Closed amitgilad3 closed 8 years ago
Sorry you're having problems. You've not given me much to info to help you. 1) Which version? 2) If version 0.4.0, which backend? 3) Have you looked at the rabbitmq logs? Please provide the startup logs for both nodes.
Hi gmr, 1.rabbit version is 3.5.4 2.rabbitmq-autocluster 0.4.0 with consul backend 3.the first rabbit is registered add works fine but the second rabbit shows me the following error:
=INFO REPORT==== 9-Aug-2015::08:58:22 === autocluster: Node appears to be the first in the cluster
=ERROR REPORT==== 9-Aug-2015::08:56:37 === autocluster: HTTP Response (500) CheckID does not have associated TTL
=ERROR REPORT==== 9-Aug-2015::08:56:37 === autocluster: Error updating Consul health check: "500"
rabbitmq.config(same for every node): [{autocluster, [ {consul_host, "localhost"}, {consul_port, 8500}, {consul_service, "rabbitmq-reportService"}, {cluster_name, "reportService"} ]} ].
What version of Consul are you using? That'd tell me that the API is not compatible.
consul version 0.5.2
I think the problem is with the consul_service
value, can you try it with just rabbitmq
or remove it from the config. It will add the tag of with the value of cluster_name
for making sure it's not mixed with others
Hi gmr,
i just left this: [{autocluster, [ {consul_host, "localhost"}, {consul_port, 8500} ]} ].
and only the first one the arrive works ,all other nodes get the same error
=ERROR REPORT==== 9-Aug-2015::20:33:16 === autocluster: HTTP Response (500) CheckID does not have associated TTL
=ERROR REPORT==== 9-Aug-2015::20:33:16 === autocluster: Error updating Consul health check: "500"
Anything in the consul logs? I'm running this release in production and I do not have any such issues. With that as your only config, you do not need any, fwiw. It seems like the health check being submitted for the node is not correct. Only other thing I can think to check would be erlang version, maybe something wrong with assumptions about the httpc/inets library.
first of all i would just like to say thanks for the quick replies and also that i think that this plugin is awesome. i am sure that we will find th cause of the issue.

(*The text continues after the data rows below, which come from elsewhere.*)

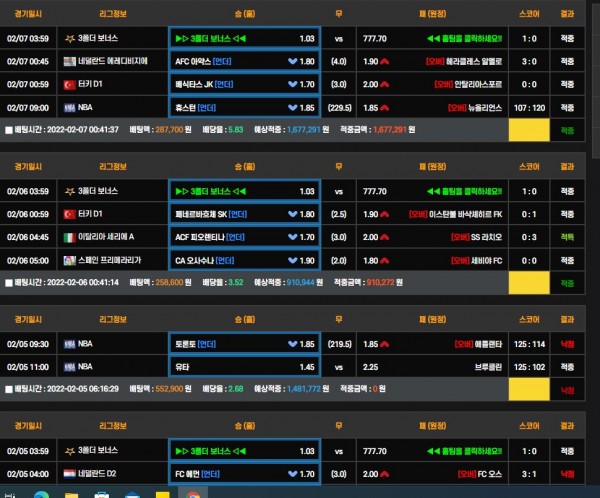
Task: Click the Turkey flag icon in the 02/07 Turkey D1 row
Action: click(x=69, y=84)
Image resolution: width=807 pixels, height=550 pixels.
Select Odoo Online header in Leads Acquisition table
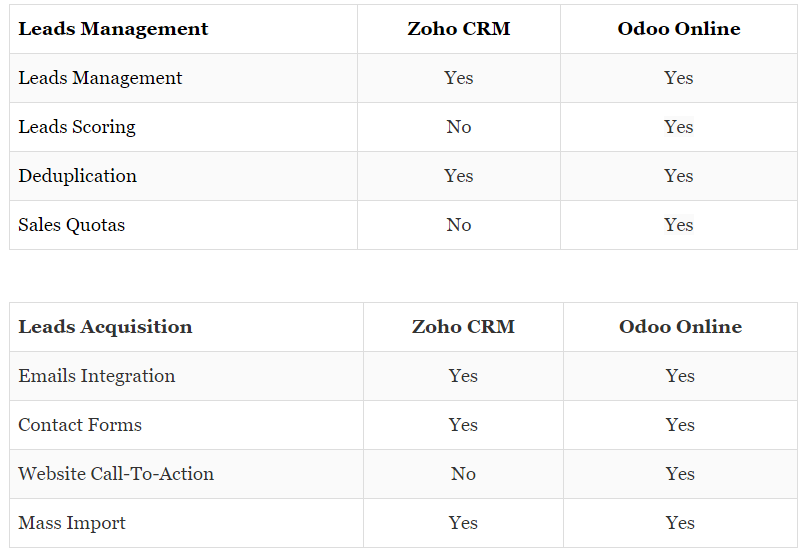[680, 327]
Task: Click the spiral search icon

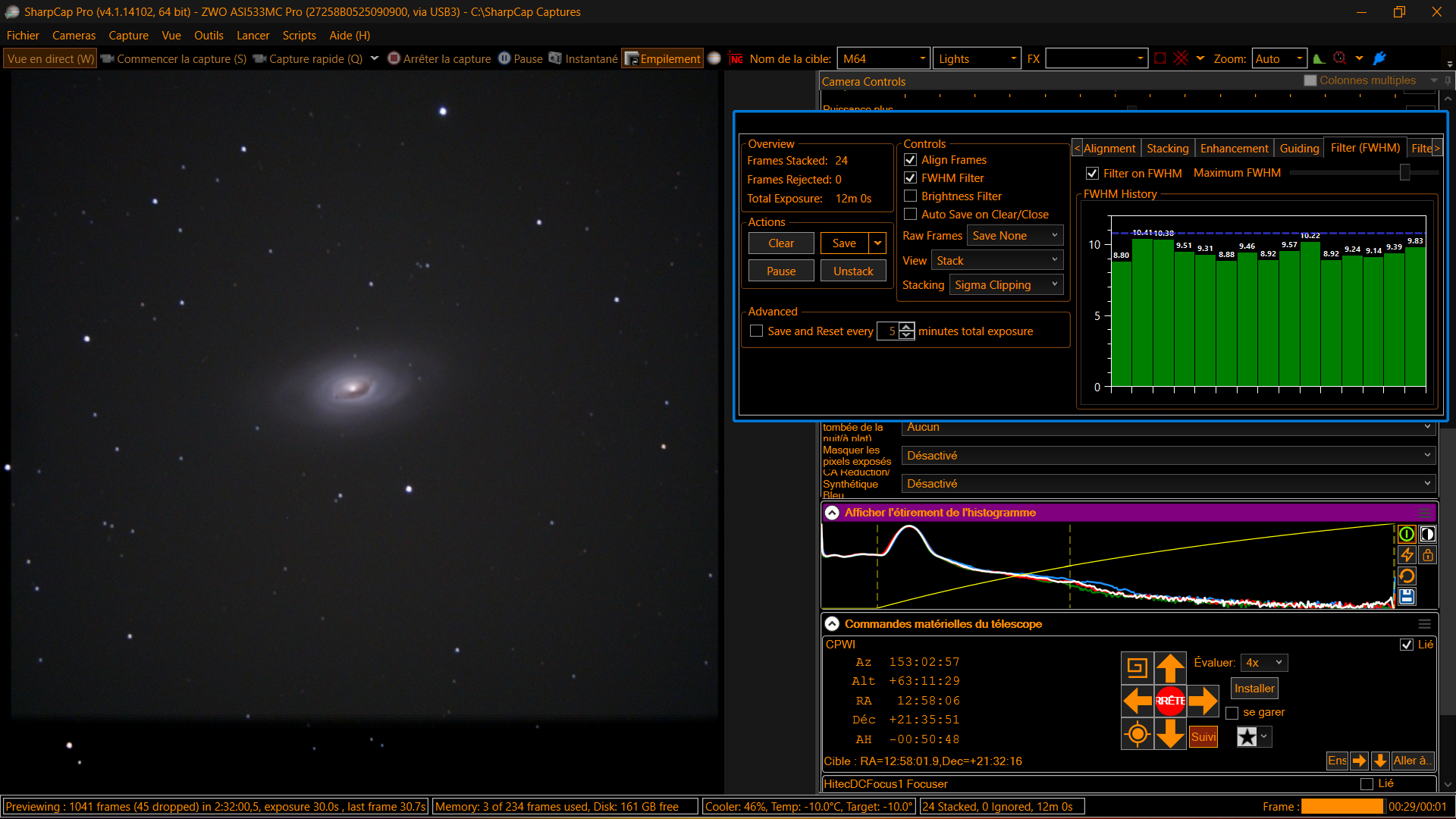Action: tap(1137, 667)
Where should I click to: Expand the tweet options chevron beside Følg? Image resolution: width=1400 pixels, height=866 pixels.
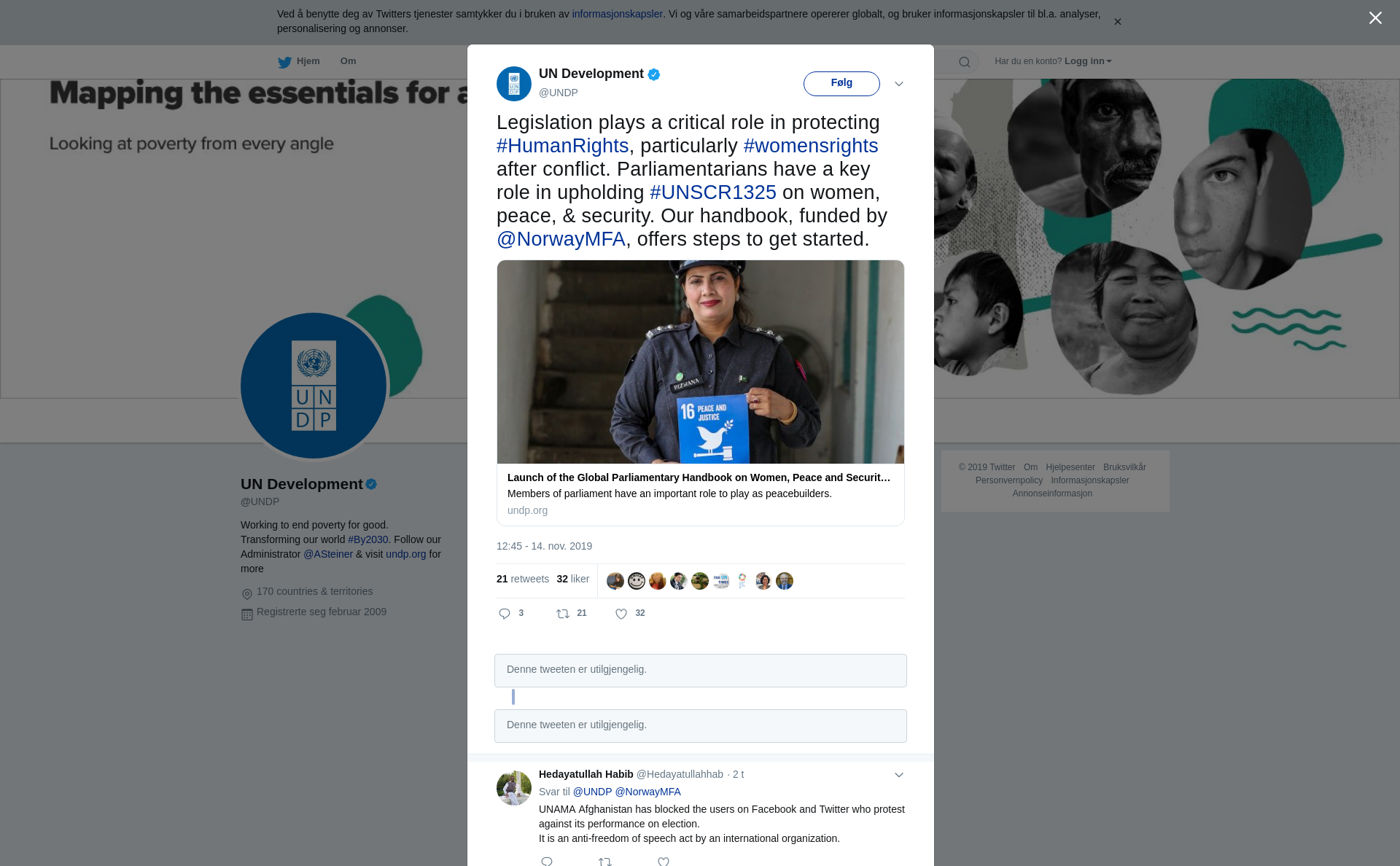899,84
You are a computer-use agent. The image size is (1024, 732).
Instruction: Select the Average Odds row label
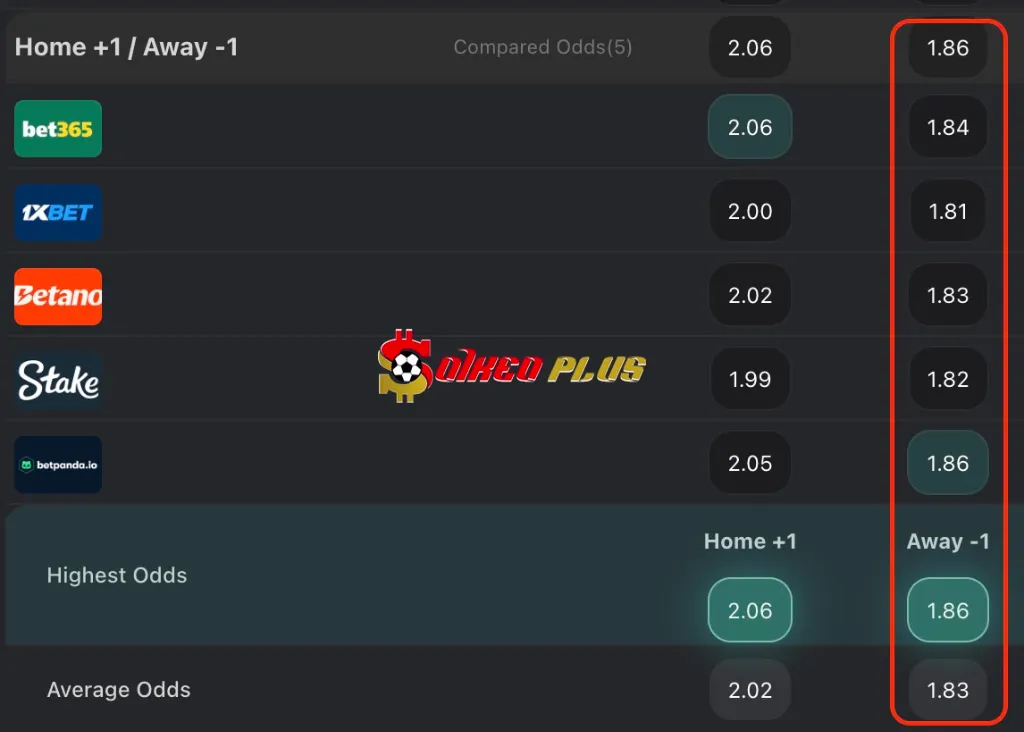click(x=119, y=689)
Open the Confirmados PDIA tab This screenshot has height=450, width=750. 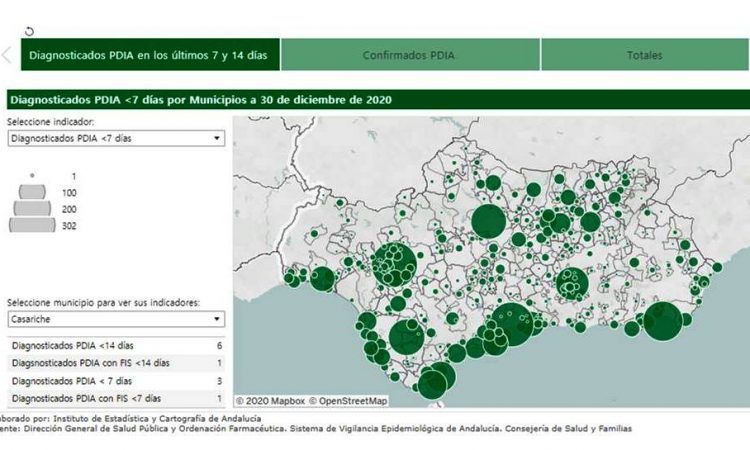(409, 56)
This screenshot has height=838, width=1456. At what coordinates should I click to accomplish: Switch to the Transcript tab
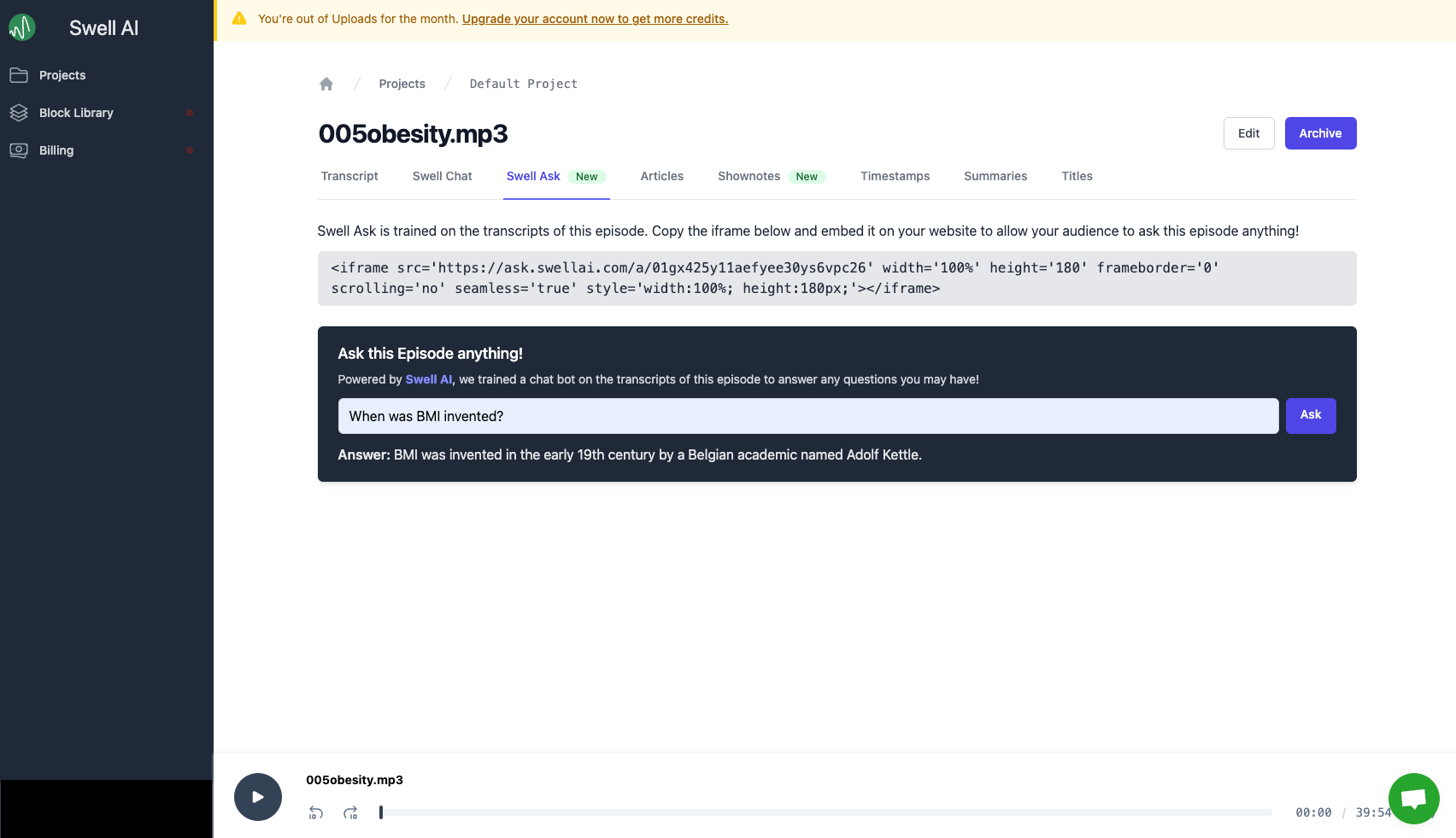pos(349,176)
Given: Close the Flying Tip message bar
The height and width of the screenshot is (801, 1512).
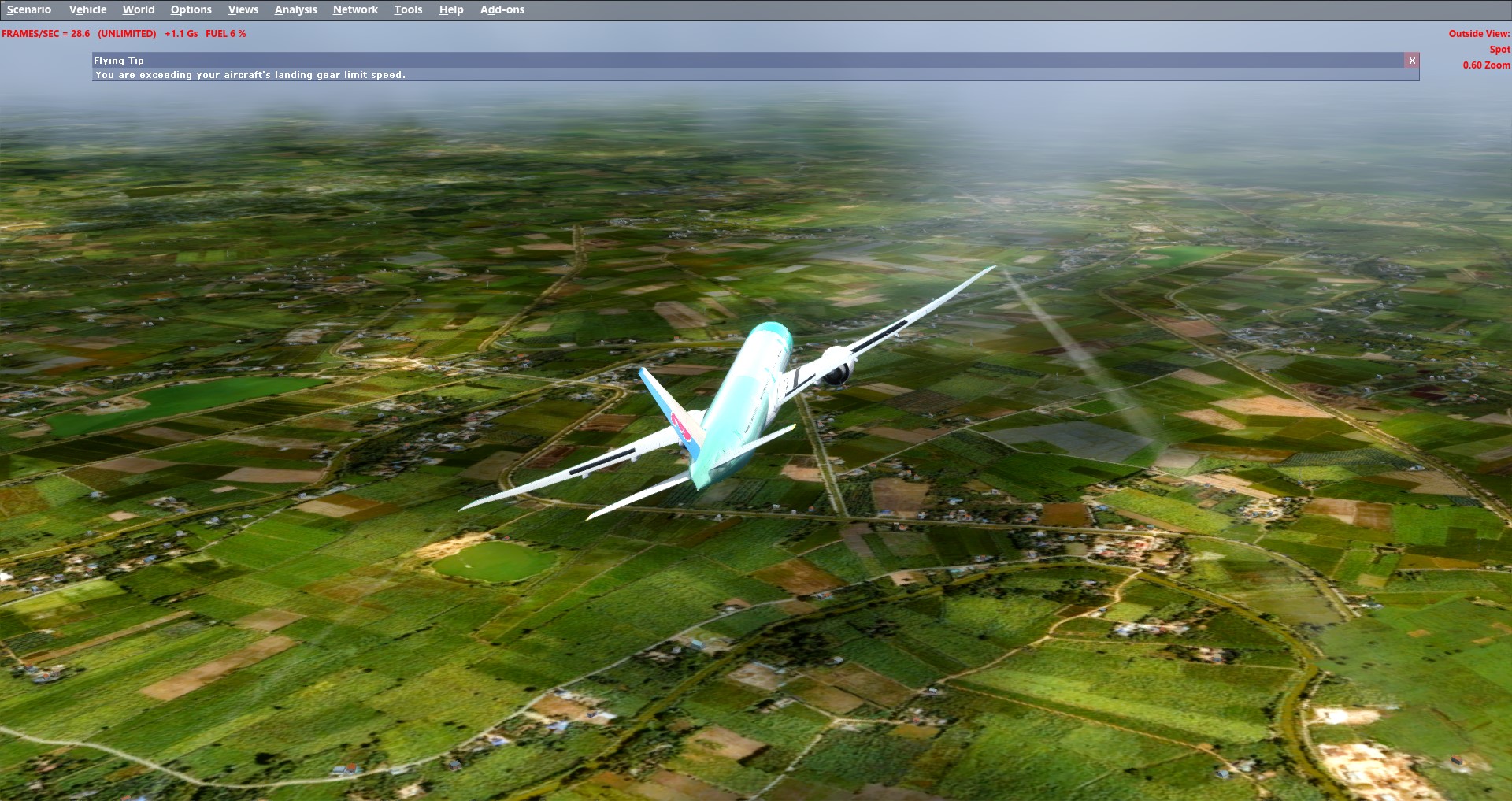Looking at the screenshot, I should pos(1412,61).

consul log: 2015/08/09 20:47:31 [ERR] http: Request /v1/agent/check/pass/service:rabbitmq, error: CheckID does not have associated TTL
the erlang version i am using is : 18.0
please let me know what version you are using
I'm using R18 as well. I'll add some debugging shortly after I do some yard work, but if you get the chance, can you set consul_service_ttl
to 60
or CONSUL_SERVICE_TTL
to 60
as an environment variable? It'd also be useful to see the response from curl http://localhost:8500//v1/health/service/rabbitmq
Hi gmr, i set consul_service_ttl to 60 and i did curl http://localhost:8500//v1/health/service/rabbitmq the result that i got was for the first rabbitmq that reached consul.
the issue is that if i create a cluster with 3 rabbit's only the first one to reach consul gets registered and the other 2 get the error:
=ERROR REPORT==== 9-Aug-2015::20:33:16 ===
autocluster: HTTP Response (500) CheckID does not have associated TTL
=ERROR REPORT==== 9-Aug-2015::20:33:16 ===
autocluster: Error updating Consul health check: "500
maybe i need to add some configuration to the rabbitmq??(i just install the rpm and add rabbitmq.config)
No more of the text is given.